Cito abaixo o próprio Jacob Gorender:

"Fui educado na idéia de que o Estado vai desaparecendo, não imediatamente como propunham os anarquistas, mas paulatinamente, após a tomada do poder pelo proletariado. Essa tese sempre foi para mim o que hoje chamam de "cláusulas pétreas", no caso da nossa Constituição. Mas a minha constatação é que em todas as sociedades em que houve uma revolução dita socialista, o Estado se fortaleceu tremendamente.

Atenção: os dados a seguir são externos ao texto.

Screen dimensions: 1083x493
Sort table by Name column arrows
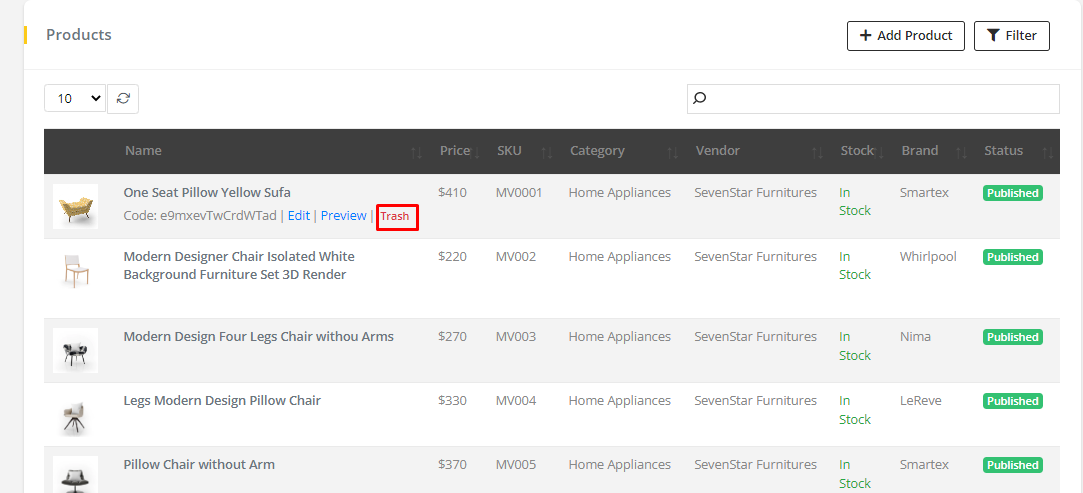[416, 152]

Nem Marx nem Engels escreveram que o desaparecimento do Estado significa o desaparecimento de qualquer administração central. Eles repetem a célebre tese de Saint-Simon, de que o governo dos homens será substituído pela administração das coisas. Sem dúvida, muita coisa que é hoje política - porque temos o governo dos homens - deixará de ser, porque se tornará meramente tecno-administrativa. Não serão eliminadas as funções técnicas e administrativas do Estado atual, mas só aquelas que dizem respeito à opressão política e social, à luta de classes.

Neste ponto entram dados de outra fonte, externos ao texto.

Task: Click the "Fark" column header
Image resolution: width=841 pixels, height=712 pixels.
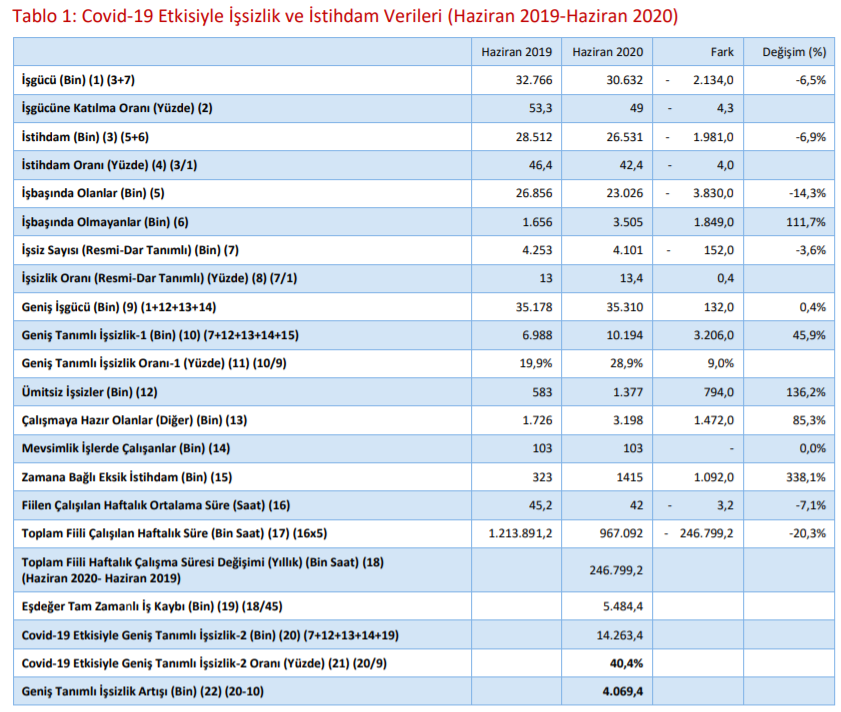Action: coord(719,51)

Mas há outras questões novas e muito importantes no quadro atual, ignoradas por Marx e seus seguidores. Uma é a diferença de gerações. Hoje se vive em média 30 ou 40 anos mais do que na época de Marx e Engels, o que aumenta a diferença entre gerações. Há o problema dos idosos: o aparelho social, previdenciário e médico-sanitário não acompanhou o aumento na expectativa de vida. Temos, então, interesses diferenciados de gerações. Não se trata somente de uma questão administrativa. Ela envolve opções políticas. Temos também a ecologia: o que produzir, para quem produzir, em que medida. Novamente temos questões que exigem definição de prioridades. Isto significa política e conflitos. Não de classe, mas opções políticas. A própria idéia de que as forças produtivas não podem conhecer um desenvolvimento indefinido limita os recursos para resolver certas demandas. Marx só concebia um limite para as forças produtivas: o das relações de produção obsoletas. Uma vez eliminado este empecilho, as forças produtivas se desenvolveriam sem limites. Mas hoje sabemos que há limites ecológicos, recursos escassos, necessidade de preservar o meio ambiente etc. Esses fatos me levam à conclusão de que não há como se propor extinguir o Estado e as funções políticas.

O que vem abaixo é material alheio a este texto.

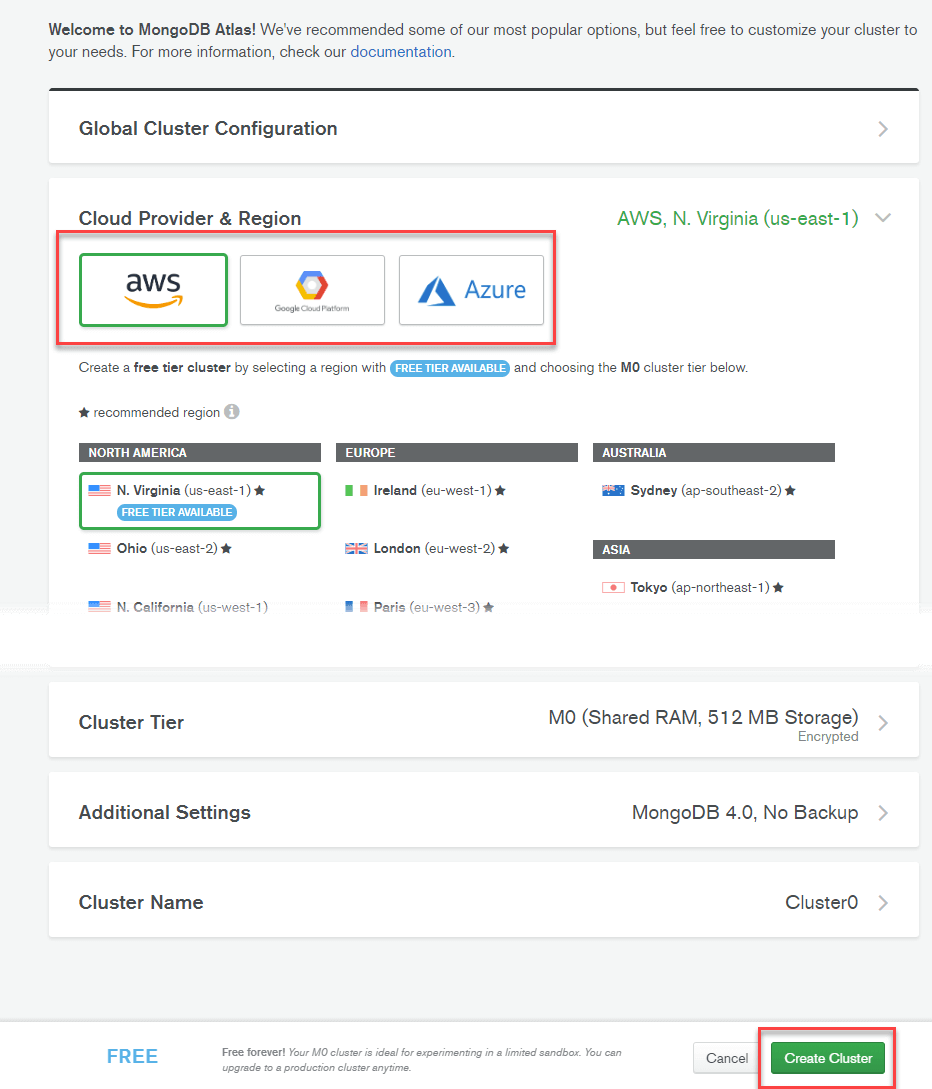Click the FREE TIER AVAILABLE badge under N. Virginia
This screenshot has width=932, height=1089.
(x=177, y=512)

Engels tem duas explicações sobre a origem do Estado: uma, segundo a qual o Estado surgiu para satisfazer certas funções e outra que surgiu da luta de classes. Se considerarmos válida a primeira explicação, pode-se conceber que certas funções serão permanentes e precisarão de um Estado político, o que soa como redundância. Daí eu afirmar que a extinção do Estado é uma tese anarquista, que Marx e Engels receberam e incorporaram a sua doutrina, ressalvando apenas que a extinção não poderia ser imediata, que teria de ser paulatina. Mas tal herança anarquista deve ser eliminada.

A mesma coisa com a famosa divisão do socialismo em duas etapas. Proponho que só deva existir aquilo que Marx chama a primeira etapa. A segunda etapa antevê um paraíso judaico-cristão. Não podemos pensar seriamente em uma sociedade em que todas as necessidades são sempre satisfeitas. Esta é uma concepção estática das necessidades. E sabemos que, dadas as limitações dos recursos acessíveis, certas necessidades não poderão ser satisfeitas para todos. Alguns poderão ter atendidas suas novas necessidades e outros precisarão esperar, porque haverá escassez."